Even pre-pandemic, this tax burden was chasing wealthy people out of the city, evidence suggests. Census data from 2018 showed that the New York region led the nation in outmigration. In February 2020, Governor Andrew Cuomo noted a troubling decline in state income-tax revenue, which he attributed partly to federal tax changes that raised the cost of local taxes on wealthy New Yorkers—prompting them to move elsewhere. In August, meanwhile, Cuomo bristled at the notion that city officials wanted to hike taxes, even as moving companies reported record numbers of New Yorkers leaving the city. The shift of many high earners to remote work during the pandemic, leaving large swathes of city office space empty, further endangers the city’s fiscal future. “A single per cent of New York’s population pays half of the state’s taxes and they’re the most mobile people on the globe,” Cuomo said.
Cuomo may ultimately have a major role in reforming New York City’s budget practices. New York State’s union-friendly laws make it tough for mayors to cut benefits once they’ve been granted to workers, largely because, even after a contract expires, those laws mean current benefits stay in place.
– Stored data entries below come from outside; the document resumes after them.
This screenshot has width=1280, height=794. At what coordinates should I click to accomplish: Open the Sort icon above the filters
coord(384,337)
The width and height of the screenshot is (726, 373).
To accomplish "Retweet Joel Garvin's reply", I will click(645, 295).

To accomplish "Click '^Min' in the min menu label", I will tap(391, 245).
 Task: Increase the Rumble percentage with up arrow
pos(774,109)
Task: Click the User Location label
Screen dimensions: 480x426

That arrangement incentivizes union leaders to refuse to negotiate with any mayor seeking worker concessions. During the 1970s New York City fiscal crisis, however, the state created an oversight entity, the Financial Control Board, to monitor city budgets and, if needed, impose money-saving measures. It’s a strategy that the next mayor should consider asking Albany to invoke. There’s little doubt that Cuomo could engineer such a takeover and initiate an overhaul of the city’s compensation practices.
A recent Manhattan Institute poll documented the risks to New York of inaction. More than four in ten residents responded that they would like to leave the city to live elsewhere. More than half of residents thought that services in the city weren’t worth the amount they paid in taxes, and 75 percent said that they approved of lowering taxes as a strategy to help revive the city. At the same time, 55 percent of residents endorsed limiting the collective-bargaining rights of city workers to address budgetary problems; only 28 percent opposed that as a strategy for balancing the budget.
The next mayor faces a fiscal crisis unlike any New York City has seen since the months after 9-11. Back then, resolute New Yorkers pulled together to save their city, and they could count on a collective will that valued a strong police department and civic order. Now, however, the city must counter potentially serious long-term trends—including a widespread move among high-income taxpayers to remote work, rising crime and public disorder, and a continuing fear of infectious disease—which make city living less attractive. Fiscally, the first order of business is to understand that city government can’t sustain itself for long under those conditions. New York must change—and change dramatically—how much money it spends, and why.